• Provided data:
>>>
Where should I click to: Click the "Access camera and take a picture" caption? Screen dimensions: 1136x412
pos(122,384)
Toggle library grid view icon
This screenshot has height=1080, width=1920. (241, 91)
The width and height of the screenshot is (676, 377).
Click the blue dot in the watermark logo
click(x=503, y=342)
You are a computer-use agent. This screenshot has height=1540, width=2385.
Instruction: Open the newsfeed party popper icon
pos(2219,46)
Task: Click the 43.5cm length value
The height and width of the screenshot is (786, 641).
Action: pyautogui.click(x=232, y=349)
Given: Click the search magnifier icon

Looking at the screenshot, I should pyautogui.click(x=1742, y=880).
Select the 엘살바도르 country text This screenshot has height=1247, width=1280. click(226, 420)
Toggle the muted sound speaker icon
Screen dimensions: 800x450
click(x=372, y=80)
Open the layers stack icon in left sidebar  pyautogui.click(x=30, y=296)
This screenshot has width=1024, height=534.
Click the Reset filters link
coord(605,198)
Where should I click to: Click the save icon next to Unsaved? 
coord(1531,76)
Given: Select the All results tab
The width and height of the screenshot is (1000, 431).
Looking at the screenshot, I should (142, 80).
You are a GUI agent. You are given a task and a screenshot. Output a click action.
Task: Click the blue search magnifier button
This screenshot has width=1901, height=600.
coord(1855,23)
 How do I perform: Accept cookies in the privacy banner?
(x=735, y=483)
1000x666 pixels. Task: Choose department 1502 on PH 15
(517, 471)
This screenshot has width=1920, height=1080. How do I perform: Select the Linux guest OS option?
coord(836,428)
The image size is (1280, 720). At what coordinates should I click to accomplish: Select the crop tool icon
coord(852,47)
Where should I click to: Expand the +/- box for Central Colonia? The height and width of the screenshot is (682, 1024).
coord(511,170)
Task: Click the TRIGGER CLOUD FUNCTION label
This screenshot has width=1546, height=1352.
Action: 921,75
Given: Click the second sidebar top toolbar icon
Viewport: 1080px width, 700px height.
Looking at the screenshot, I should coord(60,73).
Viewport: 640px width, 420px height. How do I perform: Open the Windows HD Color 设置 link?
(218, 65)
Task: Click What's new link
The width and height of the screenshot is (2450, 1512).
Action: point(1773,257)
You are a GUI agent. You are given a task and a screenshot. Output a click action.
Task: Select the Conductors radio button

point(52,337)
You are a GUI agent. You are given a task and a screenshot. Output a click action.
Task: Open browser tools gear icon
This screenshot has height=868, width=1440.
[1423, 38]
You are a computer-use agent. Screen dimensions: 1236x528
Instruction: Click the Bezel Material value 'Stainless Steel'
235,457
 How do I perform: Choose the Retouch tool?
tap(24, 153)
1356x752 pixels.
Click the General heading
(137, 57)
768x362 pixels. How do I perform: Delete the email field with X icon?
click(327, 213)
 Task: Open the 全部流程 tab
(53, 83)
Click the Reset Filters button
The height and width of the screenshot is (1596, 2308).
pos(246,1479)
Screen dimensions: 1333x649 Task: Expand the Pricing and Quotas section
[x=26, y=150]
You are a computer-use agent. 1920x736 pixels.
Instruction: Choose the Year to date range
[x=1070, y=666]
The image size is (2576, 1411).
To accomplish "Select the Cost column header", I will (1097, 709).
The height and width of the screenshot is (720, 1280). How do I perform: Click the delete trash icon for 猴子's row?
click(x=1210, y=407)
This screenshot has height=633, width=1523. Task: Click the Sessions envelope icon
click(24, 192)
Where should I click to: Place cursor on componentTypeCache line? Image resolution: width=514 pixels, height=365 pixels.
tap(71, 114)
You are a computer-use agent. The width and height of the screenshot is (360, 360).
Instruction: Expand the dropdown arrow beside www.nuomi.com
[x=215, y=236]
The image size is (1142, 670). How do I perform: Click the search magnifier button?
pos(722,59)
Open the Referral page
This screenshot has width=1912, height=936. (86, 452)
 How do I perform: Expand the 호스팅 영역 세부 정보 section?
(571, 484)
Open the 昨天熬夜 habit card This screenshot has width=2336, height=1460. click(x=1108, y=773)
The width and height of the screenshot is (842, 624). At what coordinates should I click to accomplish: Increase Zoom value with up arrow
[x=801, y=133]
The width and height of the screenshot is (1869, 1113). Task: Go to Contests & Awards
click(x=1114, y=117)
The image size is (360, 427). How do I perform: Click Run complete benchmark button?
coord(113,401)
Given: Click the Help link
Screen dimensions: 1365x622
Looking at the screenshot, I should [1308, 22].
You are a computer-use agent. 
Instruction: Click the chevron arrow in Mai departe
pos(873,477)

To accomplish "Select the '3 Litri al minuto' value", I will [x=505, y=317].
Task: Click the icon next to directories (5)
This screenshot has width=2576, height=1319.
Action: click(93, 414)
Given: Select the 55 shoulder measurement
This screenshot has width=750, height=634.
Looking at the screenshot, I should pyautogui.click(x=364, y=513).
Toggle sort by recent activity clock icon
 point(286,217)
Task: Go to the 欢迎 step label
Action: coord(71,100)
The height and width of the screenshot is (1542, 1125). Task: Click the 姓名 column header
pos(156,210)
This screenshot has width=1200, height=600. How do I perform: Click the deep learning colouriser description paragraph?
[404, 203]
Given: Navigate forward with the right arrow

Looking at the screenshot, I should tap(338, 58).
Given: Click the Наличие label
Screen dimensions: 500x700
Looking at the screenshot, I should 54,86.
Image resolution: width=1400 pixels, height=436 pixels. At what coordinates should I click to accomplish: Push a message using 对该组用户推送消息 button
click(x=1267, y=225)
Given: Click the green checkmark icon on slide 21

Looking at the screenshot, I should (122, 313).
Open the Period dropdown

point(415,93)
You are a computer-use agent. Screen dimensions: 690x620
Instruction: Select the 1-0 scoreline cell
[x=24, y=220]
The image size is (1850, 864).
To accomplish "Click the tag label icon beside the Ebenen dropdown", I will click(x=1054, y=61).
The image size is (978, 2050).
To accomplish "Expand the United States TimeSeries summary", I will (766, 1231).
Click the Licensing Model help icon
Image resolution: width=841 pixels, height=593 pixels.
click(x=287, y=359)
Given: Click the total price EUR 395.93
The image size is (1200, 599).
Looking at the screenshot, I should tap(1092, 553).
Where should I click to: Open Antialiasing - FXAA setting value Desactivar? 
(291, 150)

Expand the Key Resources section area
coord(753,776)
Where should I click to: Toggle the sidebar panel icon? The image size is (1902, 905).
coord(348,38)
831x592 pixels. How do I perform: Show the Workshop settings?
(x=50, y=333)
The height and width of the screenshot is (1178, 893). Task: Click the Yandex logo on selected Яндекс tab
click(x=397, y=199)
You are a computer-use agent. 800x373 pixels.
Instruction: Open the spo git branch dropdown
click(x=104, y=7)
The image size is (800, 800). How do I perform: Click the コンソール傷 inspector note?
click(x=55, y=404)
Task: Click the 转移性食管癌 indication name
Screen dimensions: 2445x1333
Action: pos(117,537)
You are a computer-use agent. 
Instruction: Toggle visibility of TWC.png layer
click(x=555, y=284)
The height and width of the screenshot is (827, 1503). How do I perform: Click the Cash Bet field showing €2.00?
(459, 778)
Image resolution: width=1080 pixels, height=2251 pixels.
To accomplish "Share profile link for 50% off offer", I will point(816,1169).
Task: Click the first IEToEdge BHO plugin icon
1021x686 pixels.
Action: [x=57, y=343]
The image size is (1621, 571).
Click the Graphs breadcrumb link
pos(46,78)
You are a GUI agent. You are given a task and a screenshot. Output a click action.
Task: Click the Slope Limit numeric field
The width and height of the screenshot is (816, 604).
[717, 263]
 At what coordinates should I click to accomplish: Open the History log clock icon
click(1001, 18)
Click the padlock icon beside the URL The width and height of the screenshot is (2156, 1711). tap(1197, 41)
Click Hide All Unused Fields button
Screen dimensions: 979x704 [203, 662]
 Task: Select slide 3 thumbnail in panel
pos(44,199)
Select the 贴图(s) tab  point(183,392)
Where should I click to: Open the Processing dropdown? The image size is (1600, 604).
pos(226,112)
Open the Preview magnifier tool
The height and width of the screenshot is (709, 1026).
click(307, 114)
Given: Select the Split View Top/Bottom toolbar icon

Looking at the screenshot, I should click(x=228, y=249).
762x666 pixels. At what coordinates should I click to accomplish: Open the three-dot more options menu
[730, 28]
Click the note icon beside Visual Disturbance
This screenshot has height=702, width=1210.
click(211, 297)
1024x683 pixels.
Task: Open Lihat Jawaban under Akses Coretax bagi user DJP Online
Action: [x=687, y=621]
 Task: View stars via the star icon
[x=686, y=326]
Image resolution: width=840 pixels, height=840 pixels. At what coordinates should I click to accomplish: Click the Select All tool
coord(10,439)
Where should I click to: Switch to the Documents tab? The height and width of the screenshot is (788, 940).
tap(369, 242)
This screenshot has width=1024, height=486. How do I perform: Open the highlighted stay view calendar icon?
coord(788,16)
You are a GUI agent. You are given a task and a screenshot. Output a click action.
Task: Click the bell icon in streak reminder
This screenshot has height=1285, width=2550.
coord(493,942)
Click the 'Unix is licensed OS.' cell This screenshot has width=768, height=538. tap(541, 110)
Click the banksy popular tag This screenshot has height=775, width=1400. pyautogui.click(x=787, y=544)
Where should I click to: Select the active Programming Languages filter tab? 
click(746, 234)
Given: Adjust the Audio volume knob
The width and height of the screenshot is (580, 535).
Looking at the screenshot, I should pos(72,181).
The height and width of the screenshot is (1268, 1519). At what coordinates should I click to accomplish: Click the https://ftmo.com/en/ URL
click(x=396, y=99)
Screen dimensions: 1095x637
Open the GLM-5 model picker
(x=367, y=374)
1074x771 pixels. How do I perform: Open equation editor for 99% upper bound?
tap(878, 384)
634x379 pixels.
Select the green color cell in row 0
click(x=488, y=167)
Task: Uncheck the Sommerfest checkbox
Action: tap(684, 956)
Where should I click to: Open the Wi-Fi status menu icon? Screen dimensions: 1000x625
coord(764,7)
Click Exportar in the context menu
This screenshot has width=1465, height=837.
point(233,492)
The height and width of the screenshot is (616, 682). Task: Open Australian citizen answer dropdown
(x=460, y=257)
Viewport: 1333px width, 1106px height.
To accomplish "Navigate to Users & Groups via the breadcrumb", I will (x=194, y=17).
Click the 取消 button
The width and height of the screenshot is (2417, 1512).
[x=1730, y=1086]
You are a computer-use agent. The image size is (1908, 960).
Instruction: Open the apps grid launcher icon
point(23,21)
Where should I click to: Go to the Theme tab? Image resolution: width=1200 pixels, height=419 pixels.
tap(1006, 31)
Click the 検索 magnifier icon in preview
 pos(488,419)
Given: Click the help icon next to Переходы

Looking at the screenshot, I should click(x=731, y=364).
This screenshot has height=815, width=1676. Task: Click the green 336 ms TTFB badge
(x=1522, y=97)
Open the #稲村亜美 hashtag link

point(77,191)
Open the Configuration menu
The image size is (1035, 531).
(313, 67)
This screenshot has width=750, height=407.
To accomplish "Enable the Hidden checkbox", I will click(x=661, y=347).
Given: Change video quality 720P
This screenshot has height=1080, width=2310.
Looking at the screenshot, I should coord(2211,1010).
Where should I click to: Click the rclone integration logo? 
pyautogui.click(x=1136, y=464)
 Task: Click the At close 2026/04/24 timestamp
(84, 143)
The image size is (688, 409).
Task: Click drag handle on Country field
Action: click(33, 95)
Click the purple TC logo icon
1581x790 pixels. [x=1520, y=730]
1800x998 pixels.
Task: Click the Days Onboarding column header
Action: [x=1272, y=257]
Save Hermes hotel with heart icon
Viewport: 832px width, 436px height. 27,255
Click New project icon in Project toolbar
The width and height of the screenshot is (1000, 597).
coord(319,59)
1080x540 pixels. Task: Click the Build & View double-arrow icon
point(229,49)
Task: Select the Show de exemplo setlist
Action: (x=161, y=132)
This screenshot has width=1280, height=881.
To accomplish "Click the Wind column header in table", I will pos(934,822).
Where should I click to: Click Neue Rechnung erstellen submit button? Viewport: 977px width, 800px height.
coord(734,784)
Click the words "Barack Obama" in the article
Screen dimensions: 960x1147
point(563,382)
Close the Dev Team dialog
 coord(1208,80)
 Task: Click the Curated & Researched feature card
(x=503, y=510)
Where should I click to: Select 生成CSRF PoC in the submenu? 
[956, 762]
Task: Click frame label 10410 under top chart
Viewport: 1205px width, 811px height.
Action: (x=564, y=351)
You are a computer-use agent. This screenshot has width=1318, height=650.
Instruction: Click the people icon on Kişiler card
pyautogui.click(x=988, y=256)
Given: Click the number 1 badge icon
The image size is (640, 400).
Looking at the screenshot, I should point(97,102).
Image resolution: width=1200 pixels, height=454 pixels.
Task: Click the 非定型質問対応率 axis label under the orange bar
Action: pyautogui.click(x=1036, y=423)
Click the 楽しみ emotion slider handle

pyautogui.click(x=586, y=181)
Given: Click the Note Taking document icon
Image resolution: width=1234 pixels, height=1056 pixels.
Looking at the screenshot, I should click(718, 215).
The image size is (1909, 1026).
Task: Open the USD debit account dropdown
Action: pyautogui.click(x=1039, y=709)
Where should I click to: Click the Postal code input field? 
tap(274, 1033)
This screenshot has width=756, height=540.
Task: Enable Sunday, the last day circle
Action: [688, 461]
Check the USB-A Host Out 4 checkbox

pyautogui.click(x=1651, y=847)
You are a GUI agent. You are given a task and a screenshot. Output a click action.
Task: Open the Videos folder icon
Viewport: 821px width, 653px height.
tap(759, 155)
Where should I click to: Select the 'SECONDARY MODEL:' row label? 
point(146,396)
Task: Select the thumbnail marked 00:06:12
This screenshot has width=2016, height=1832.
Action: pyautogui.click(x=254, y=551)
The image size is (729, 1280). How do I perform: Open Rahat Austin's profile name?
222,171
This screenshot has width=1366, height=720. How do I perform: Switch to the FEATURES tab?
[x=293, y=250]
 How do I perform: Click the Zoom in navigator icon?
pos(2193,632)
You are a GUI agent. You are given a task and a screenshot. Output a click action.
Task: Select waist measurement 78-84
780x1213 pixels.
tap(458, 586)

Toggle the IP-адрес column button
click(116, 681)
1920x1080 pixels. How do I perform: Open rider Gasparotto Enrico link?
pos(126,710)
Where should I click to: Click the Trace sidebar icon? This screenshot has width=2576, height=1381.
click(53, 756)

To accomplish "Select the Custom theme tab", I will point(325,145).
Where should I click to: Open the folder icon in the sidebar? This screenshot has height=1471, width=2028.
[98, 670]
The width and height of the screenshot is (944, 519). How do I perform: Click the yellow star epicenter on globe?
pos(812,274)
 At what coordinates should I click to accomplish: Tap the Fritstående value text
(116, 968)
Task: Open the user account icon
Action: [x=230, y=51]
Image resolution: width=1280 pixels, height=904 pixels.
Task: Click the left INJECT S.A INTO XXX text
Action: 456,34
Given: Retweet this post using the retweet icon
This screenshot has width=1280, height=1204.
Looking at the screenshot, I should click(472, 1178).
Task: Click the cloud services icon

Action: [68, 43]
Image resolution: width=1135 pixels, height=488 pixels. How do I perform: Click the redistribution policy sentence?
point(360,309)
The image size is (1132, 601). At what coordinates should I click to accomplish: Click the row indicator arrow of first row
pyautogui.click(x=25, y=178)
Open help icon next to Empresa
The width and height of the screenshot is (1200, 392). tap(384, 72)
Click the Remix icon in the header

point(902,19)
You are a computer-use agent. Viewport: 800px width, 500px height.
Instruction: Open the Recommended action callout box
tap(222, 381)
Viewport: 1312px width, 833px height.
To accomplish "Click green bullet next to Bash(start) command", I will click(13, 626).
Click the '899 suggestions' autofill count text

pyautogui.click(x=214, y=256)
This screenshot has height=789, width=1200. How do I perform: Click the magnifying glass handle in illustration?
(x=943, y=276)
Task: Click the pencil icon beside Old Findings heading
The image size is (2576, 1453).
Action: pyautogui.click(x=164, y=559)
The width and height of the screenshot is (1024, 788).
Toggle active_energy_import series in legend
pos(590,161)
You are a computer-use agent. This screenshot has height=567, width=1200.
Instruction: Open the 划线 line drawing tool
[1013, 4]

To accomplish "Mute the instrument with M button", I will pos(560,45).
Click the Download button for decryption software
<<<
• Exercise details:
Express the listing from the line containing "This screenshot has width=1024, height=486." through the line containing "tap(878, 384)" as a JSON list of strings, one string per line, skipping any blank lines.

• Result for this task:
[
  "This screenshot has width=1024, height=486. How do I perform: Open the highlighted stay view calendar icon?",
  "coord(788,16)",
  "You are a GUI agent. You are given a task and a screenshot. Output a click action.",
  "Task: Click the bell icon in streak reminder",
  "This screenshot has height=1285, width=2550.",
  "coord(493,942)",
  "Click the 'Unix is licensed OS.' cell This screenshot has width=768, height=538. tap(541, 110)",
  "Click the banksy popular tag This screenshot has height=775, width=1400. pyautogui.click(x=787, y=544)",
  "Where should I click to: Select the active Programming Languages filter tab? ",
  "click(746, 234)",
  "Given: Adjust the Audio volume knob",
  "The width and height of the screenshot is (580, 535).",
  "Looking at the screenshot, I should pos(72,181).",
  "The height and width of the screenshot is (1268, 1519). At what coordinates should I click to accomplish: Click the https://ftmo.com/en/ URL",
  "click(x=396, y=99)",
  "Screen dimensions: 1095x637",
  "Open the GLM-5 model picker",
  "(x=367, y=374)",
  "1074x771 pixels. How do I perform: Open equation editor for 99% upper bound?",
  "tap(878, 384)"
]